IIRC Windows is a bit finicky about the thread you use to create a HWND, I think it really needs to be the message thread. You could use the MessageManager::callFunctionOnMessageThread() method, but really the only truly safe way to do this is to send a message that causes the message thread to show an alert window, then make your thread wait until the window is dismissed and you send some kind of flag back to the thread that lets it continue.


#4

Thanks Jules,

Let me look into the overhead of having the Component exist for the lifetime off the plugin and try setting it’s visibility instead of dynamically creating it.

Cheers,

Rail


#5

That’d also work, though again I’d recommend avoiding the MessageManagerLock and instead posting some kind of message to the component to tell it to change its visibility. Locking against the message thread is a dangerous business, you can easily create non-obvious deadlocks!


#6

Thanks - Yeah I’m going to first try using AsyncUpdater to change the visibility

BTW - What are your thoughts about changing the code in MessageManager::runDispatchLoopUntil() to:

bool MessageManager::runDispatchLoopUntil (int millisecondsToRunFor)
{
    // jassert (isThisTheMessageThread()); // must only be called by the message thread

    if (! currentThreadHasLockedMessageManager())
        {
        jassert(isThisTheMessageThread()); // must only be called by the message thread
        }

: 
}

Cheers,

Rail


#7

No - the loop really must never be run by a different thread, as it’d lead to some horrible edge case race conditions.
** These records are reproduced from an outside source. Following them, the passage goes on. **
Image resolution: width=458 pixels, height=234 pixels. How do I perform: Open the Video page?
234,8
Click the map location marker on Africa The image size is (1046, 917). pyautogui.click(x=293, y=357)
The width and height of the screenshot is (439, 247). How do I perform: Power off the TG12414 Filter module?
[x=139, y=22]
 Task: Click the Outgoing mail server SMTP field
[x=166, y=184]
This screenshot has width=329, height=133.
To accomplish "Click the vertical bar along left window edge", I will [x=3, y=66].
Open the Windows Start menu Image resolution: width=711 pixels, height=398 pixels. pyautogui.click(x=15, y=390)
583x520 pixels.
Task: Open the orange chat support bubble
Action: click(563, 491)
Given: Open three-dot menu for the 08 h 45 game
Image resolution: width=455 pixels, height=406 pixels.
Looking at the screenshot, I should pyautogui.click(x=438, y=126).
And even running a modal loop on the message thread is a bad idea - you should only use it as an absolute last resort if there’s really no other conceivable way of doing something. And given that it’s impossible to do it on Android and should never be used in a plugin, I’m tempted to deprecate it one day…


#8

Cool – I only use runDispatchLoopUntil() on shutdown for Pro Tools… which needs the extra time for cleanup… and that’s always been on the MessageThread… Just figured while we were on the topic I’d ask.

Cheers,

Rail


#9

Yeah, that’s the kind of nasty situation where it’s a necessary hack, but for normal coding it’s best avoided.